Pfizer La Jolla employs more than 1,500 scientists and support staff and is part of a global network of research and development sites that includes Ann Arbor and Kalamazoo, Mich.; Groton and New London, Conn.; St. Louis, Mo.; Cambridge, Mass.; Sandwich, UK; and Nagoya, Japan.
For its part, AstraZeneca PLC is moving forward with two major investments in the UK with the opening of new facilities in Alderley Park, Macclesfield, Cheshire, and additional investment to support the development of its research site in Charnwood, Loughborough, Leicestershire. These latest developments mean that AstraZeneca’s investment in the UK (from 1999 and planned until 2006), will approach £1 billion ($1.89 billion). It includes a £58 million investment at Alderley Park for a new Center for Advanced Lead Discovery and an £16 million investment at its Charnwood site for enhancing early discovery and safety assessment work in a range of different disease areas. Work on the new facilities began in July, with completion scheduled for early 2006. The company has committed over £350 million in capital expenditure investments for the North West and East Midlands (Alderley Park, Macclesfield, Charnwood and Avlon, near Bristol) over the past five years. In addition, the company has spent over £310 million in smaller projects to upgrade, improve and refresh its existing facilities and infrastructure in the UK. A further £325 million expenditure on capital and modernization projects is planned over the next three years.

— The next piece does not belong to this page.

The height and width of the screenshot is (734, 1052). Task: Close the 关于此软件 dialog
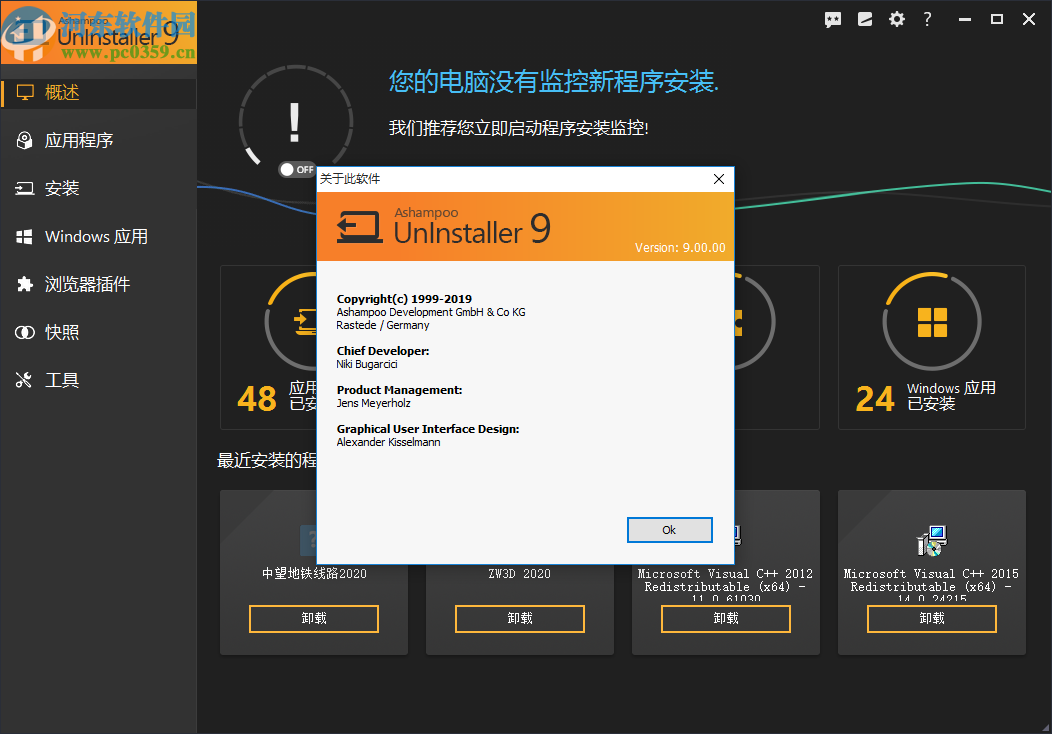[x=718, y=179]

In one of the largest university-commercial pacts, GlaxoSmithKline (GSK) and Imperial College London formed a new research collaboration in medical imaging under which GSK will contribute funding of £28m for the construction of a new Clinical Imaging Center, next to Hammersmith Hospital in West London, UK. Research will focus on cancer, stroke, neurological diseases such as Parkinson’s and multiple sclerosis and psychiatric diseases. GSK will invest a further £16 million in the latest PET (positron emission tomography) and MRI (magnetic resonance imaging) equipment. The Imaging Centre will be part of a new £60m research development by Imperial College to be completed by 2006.
In October, Merck & Co., Inc. opened a new research facility in Boston, and in July, Novartis opened the Novartis Institute for Tropical Diseases (NITD) in Singapore’s new Biopolis research facility. The Institute is focused on advanced biomedical research for neglected diseases, initially dengue fever and drug-resistant tuberculosis (TB). The NITD is a public-private partnership between Novartis and the Singapore Economic Development Board (EDB). The Institute’s goals are to have at least two compounds in clinical trials by 2008 and two novel and attractive compounds available to patients by 2013.